Glossary

Some of the commonly used terms in this project

exemplar
An example of a binary file one might expect Ghidra to accept as input. This might be an ELF executable, an ELF object file or library of object files, a kernel load module, or a kernel vmlinux image. Ideally it should be relatively small and easy to screen for hidden malware. Not all features demonstrated by the exemplar need be supported by the current Ghidra release.
platform
The technology base one or more exemplars are used on. A kernel exemplar expects to be run on top of a bootloader platform. A Linux application exemplar may consider the Linux kernel plus system libraries as its platform.
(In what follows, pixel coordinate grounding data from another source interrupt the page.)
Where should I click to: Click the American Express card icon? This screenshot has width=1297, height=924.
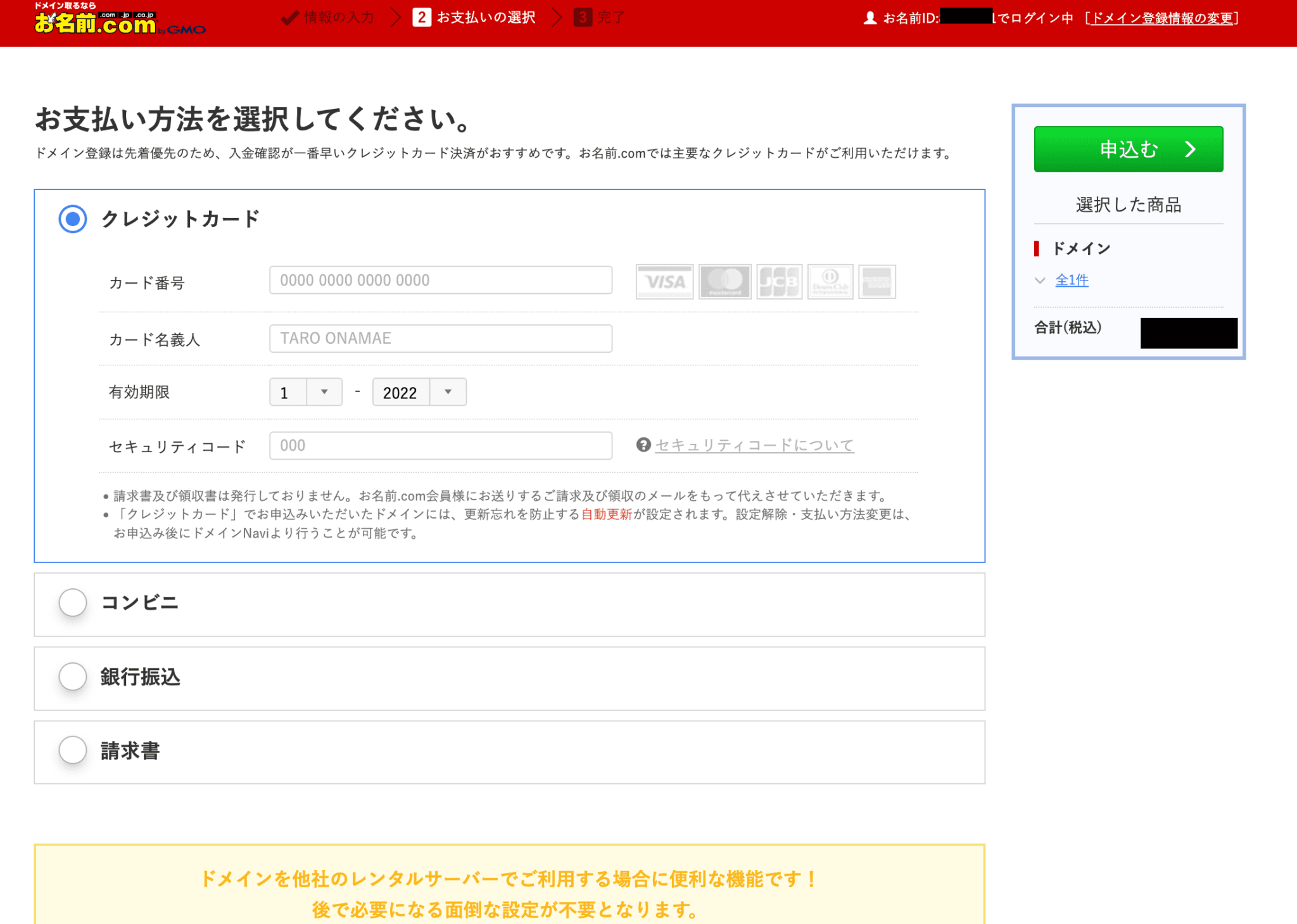[x=878, y=281]
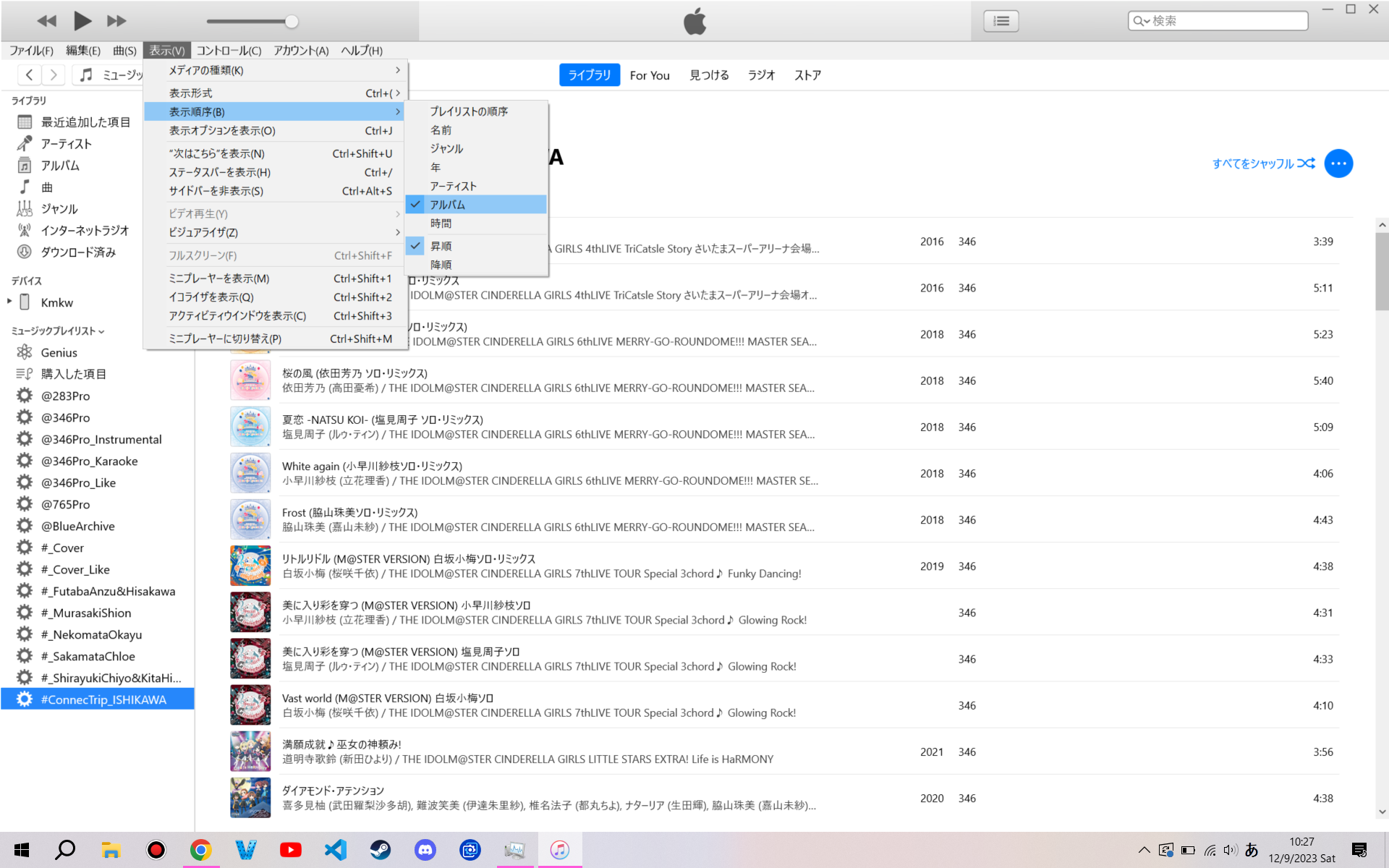Image resolution: width=1389 pixels, height=868 pixels.
Task: Click the blue more options ellipsis button
Action: pyautogui.click(x=1338, y=163)

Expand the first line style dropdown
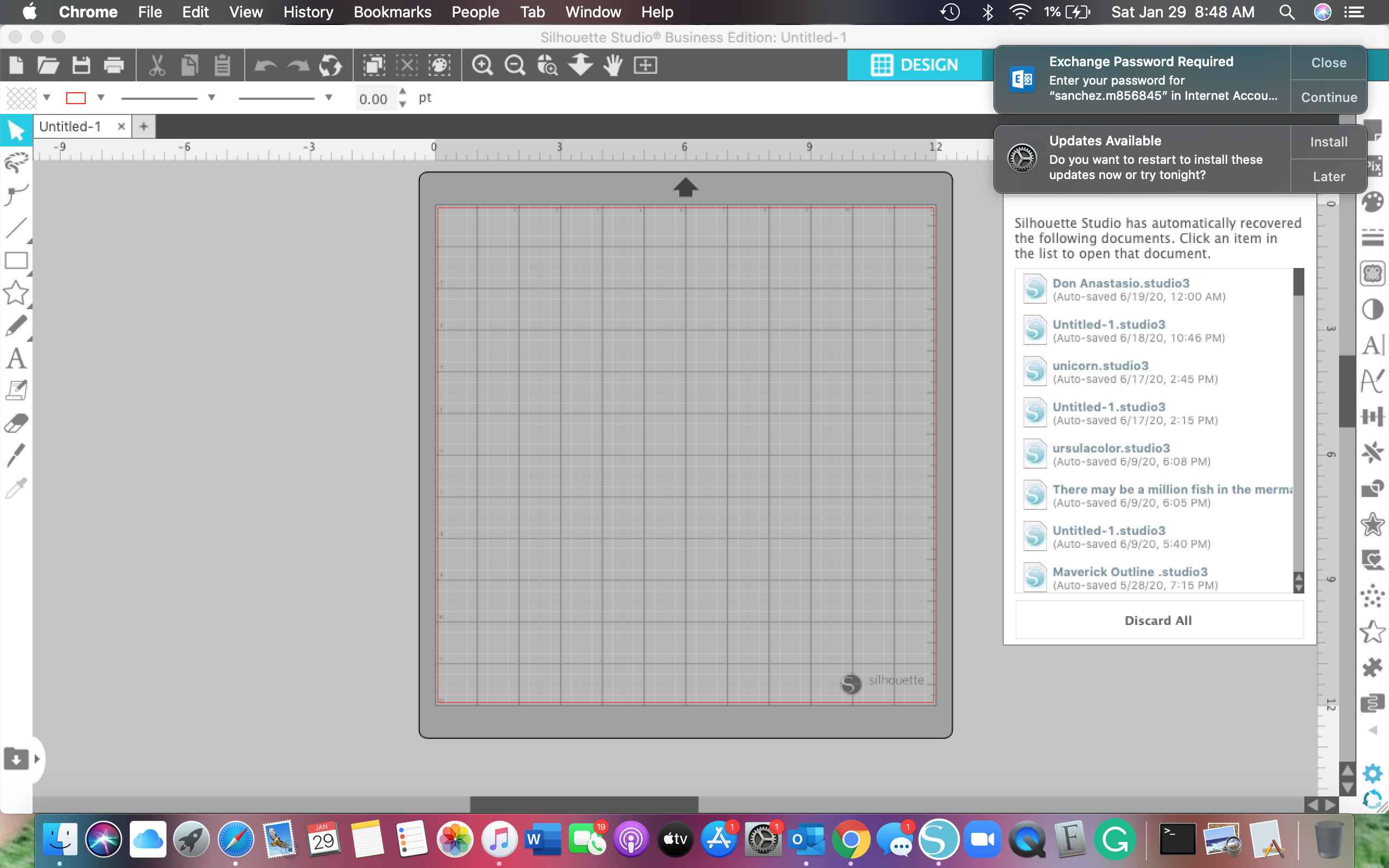(211, 98)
System libraries like libc.so can then be both exemplars and platform elements.
compiler suite
A compiler suite includes a compiler or cross compiler plus all of the supporting tools and libraries to build executables for a range of platforms. This generally includes a versioned C and C++ compiler, preprocessor, assembler, linker, linker scripts, and core libraries like libgcc. Compiler suites often support many architecture variants, such as 32 or 64 bit word size and a host of microarchitecture or instruction set options. Compiler suites can be customized by selecting specific configurations and options, becoming toolchains.
cross compiler
A compiler capable of generating code for a processor other than the one it is running on. An x86_64 gcc-14 compiler configured to generate RISCV-64 object files would be a cross-compiler. Cross-compilers run on either the local host platform or on a Continuous Integration test server platform.
linker
A tool that takes one or more object files and resolves those runtime linkages internal to those object files. Usually ld on a Linux system. Often generates an ELF file or a kernel image.
loader
A tool - often integrated with the kernel - that loads an Elf file into RAM. The loader finalizes runtime linkages with external objects. The loader will often rewrite code (aka relaxation) to optimize memory references and so performance.
sysroot
The system root directories provide the interface between platform (kernel and system libraries) and user code. This can be as simple as /usr/include or as complicated as a sysroot/lib/ldscripts holding over 250 ld scripts detailing how a linker should generate code the kernel loader can fully process. Cross-compiler toolchains often need to import a sysroot to build for a given kernel. This can make for a circular dependency.
toolchain
A toolchain is an assembly of cross-compiler, linker, loader, and sysroot, plus a default set of options and switches for each component. Different toolchains might share a gcc compiler suite, but be configured for different platforms - building a kernel image, building libc.so, or building an executable application. Note: the word toolchain is often used in this project where compiler suite is intended.
workspace
An environment that provides mappings between platforms and toolchains. If you want to build an executable for a given platform, just name that platform on the command line and the build tool will select a compatible toolchain and a default set of options. You can still override those options.
hermetic
Build artifacts are not affected by any local host files other than those imported with the toolchain. A hermetic build on a Fedora platform will generate exactly the same binary output as if built on an Ubuntu platform. This allows remote build servers to cache build artifacts and CI/CD servers to use exactly the same build environment as a diverse development team.